WD - Vol 10 No 45 - 26 January 1924 cover.jpg

The 26 January 1924 issue of the Workers' Dreadnought (Vol. 10 No. 45).

Submitted by adri on June 13, 2025

Comments

adri

5 months 3 weeks ago

Submitted by adri on June 14, 2025

Haven't read the entire article (much of it is actually just extracts/quotes), but there's some critical commentary on the Zionist movement in this issue. Pankhurst reviews the anti-Zionist Charles Robert Ashbee's book A Palestine Notebook: 1918-1923, in which Ashbee provided his views on the Zionist movement and Mandatory Palestine (i.e. British-occupied Palestine), among other topics. Ashbee had been a Civic Adviser for the Mandate government in Palestine.

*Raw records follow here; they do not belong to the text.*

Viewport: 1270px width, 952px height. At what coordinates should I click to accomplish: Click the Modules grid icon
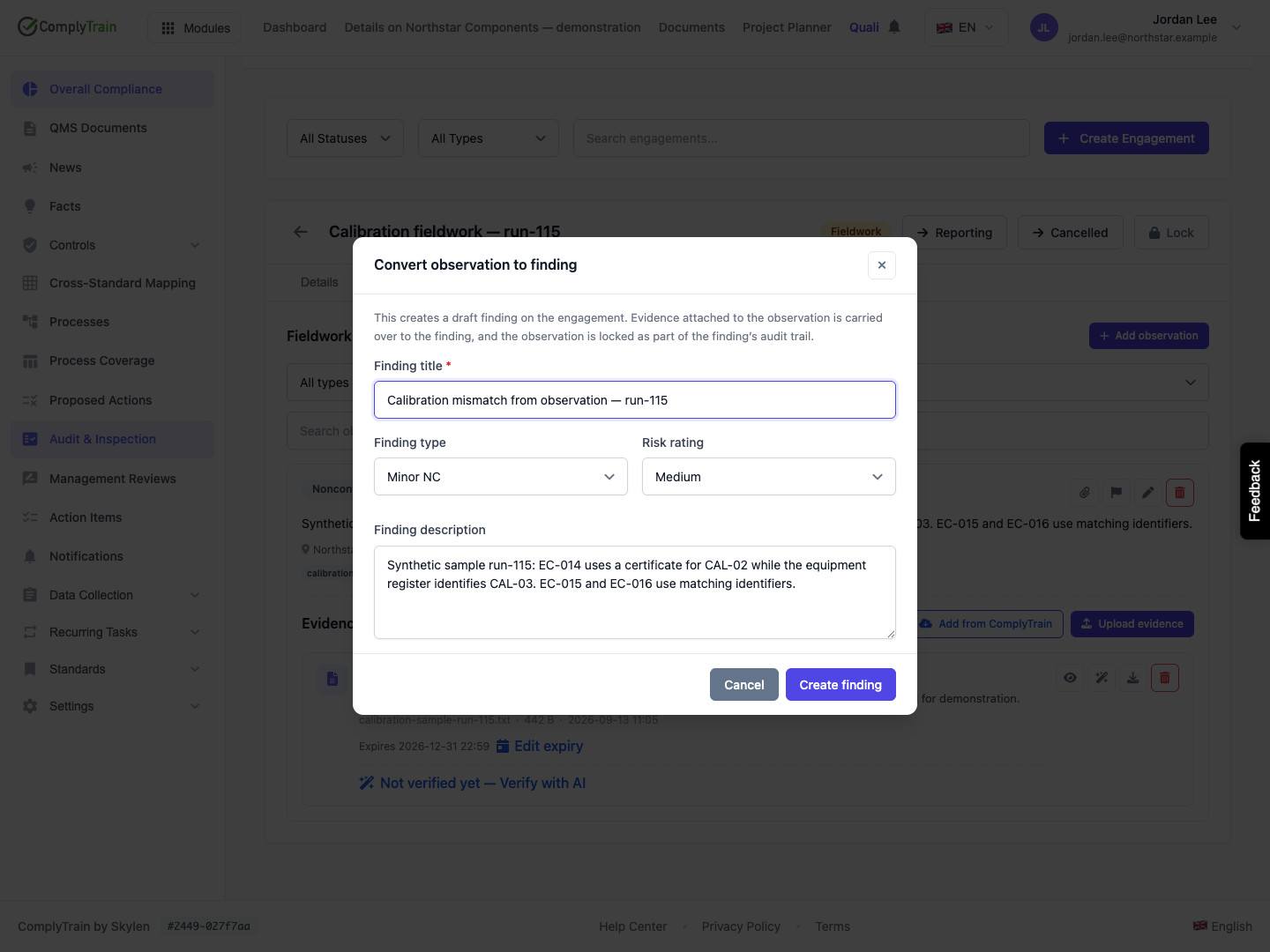click(168, 28)
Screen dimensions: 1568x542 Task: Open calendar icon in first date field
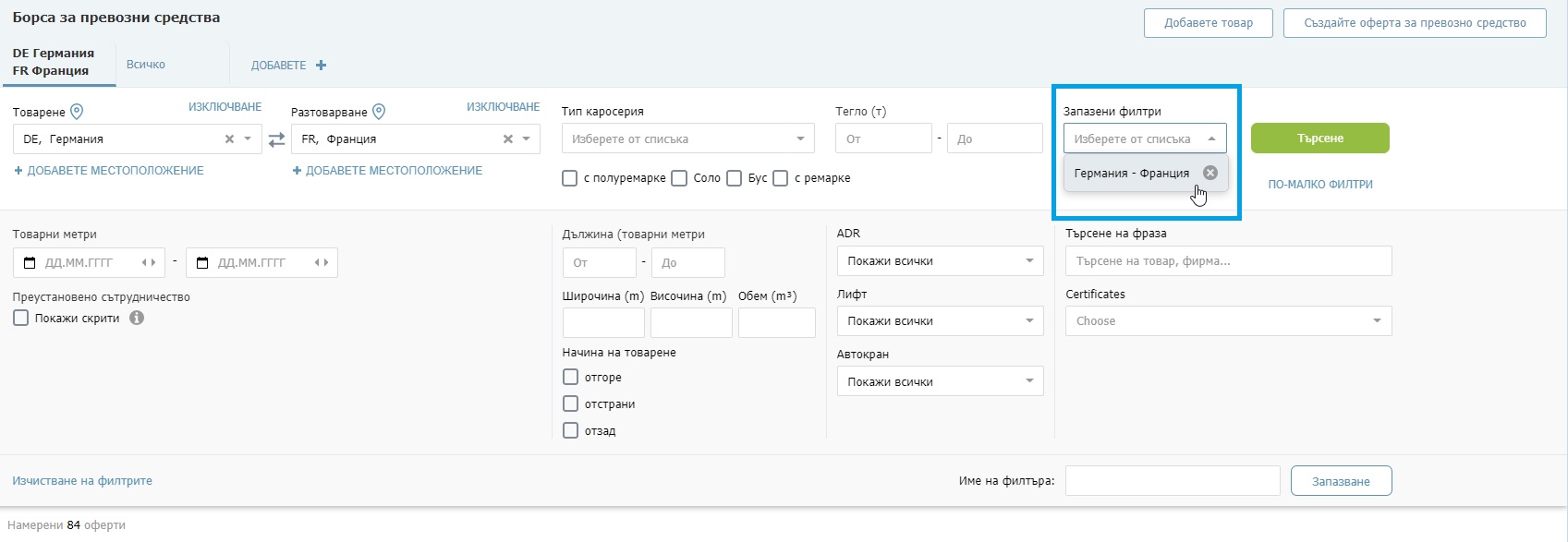(30, 263)
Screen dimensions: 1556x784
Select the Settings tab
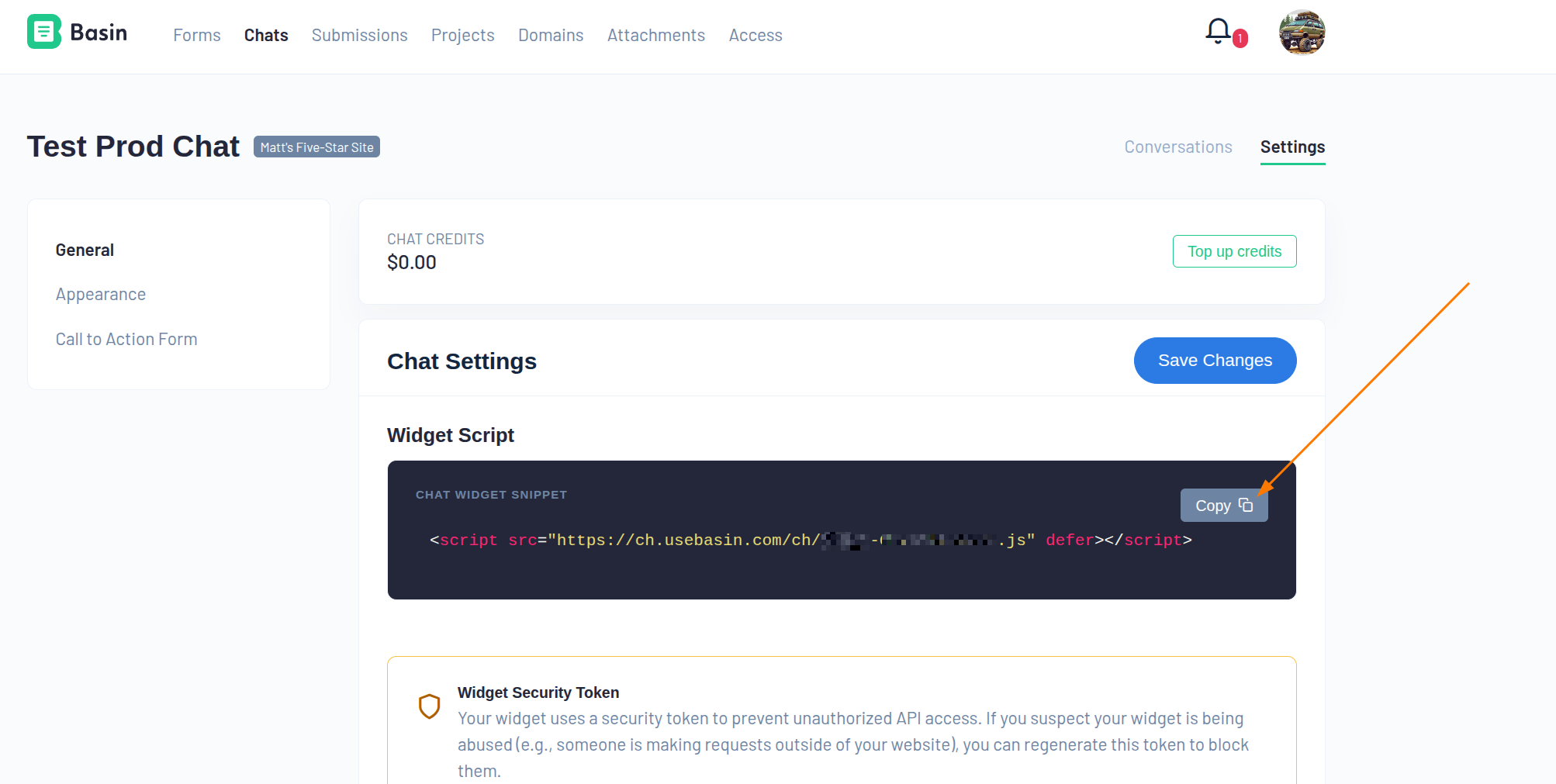click(x=1291, y=147)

Pankhurst wrote: Mr. Ashbee's opposition to Zionism is based on two facts:—

Firstly, the Jews are in a small minority in Palestine, and the country cannot be administred as a Jewish preserve, on the basis of a democratic franchise, because if the Arabs had the vote they would out-vote the Jews.

Also he regards the Jews [i.e. Zionists in Palestine presumably] as largely parasitic; as he thinks that only a small portion of them will be willing permanently to work on the land or as industrial producers. The majority will engage in trading and speculation.

Assuming Pankhurst paraphrased him accurately, I also disagree with the second point (especially the use of the word "Jew"); a large number of Zionists who migrated (or "made Aliyah") to Palestine were actually poor Eastern European Jews, not just exploitative or upper-class Zionists. Labor Zionists, such as those who migrated during the Third Aliyah (1919-1923), were mostly impoverished Eastern European Jews who stressed relying on Jewish (rather than Arab) labor in their effort to take over Palestine. To quote Charles Smith's book on the Arab-Israeli Conflict, these Labor Zionists "attacked Jewish landlords for using Arab labor, both as socialists on the grounds of exploitation and as Zionists on the grounds that these actions undermined the Zionist goal of a self-governing Jewish community devoted to restoring Palestine to Jewish control" (Smith 113). I'm not sure if Ashbee stated it elsewhere (I'm guessing he actually did and Pankhurst just didn't mention it here), but an opposition to Zionism should have instead been based on the wrongness of the idea itself and of displacing the Arabs already living there, not simply on the fact that it was unfeasible or would have created conflict.

westartfromhere

5 months 3 weeks ago

Submitted by westartfromhere on June 14, 2025

...an opposition to Zionism should have instead been based on the wrongness of the idea itself and of displacing the Arabs already living there...

The displacement of the population of Palestine based on a spurious ethnic basis, and an actual class (peasantry) basis, was not an original idea of Zionism but only came to be on the practical establishment of the new capitalist state of "Israel".

In reality, opposition to the established capitalist State of Israel has come not from the realm of ideas, whether those be the moral "wrongness" or practical infeasibility of this capitalist project, but purely and simply from the working class.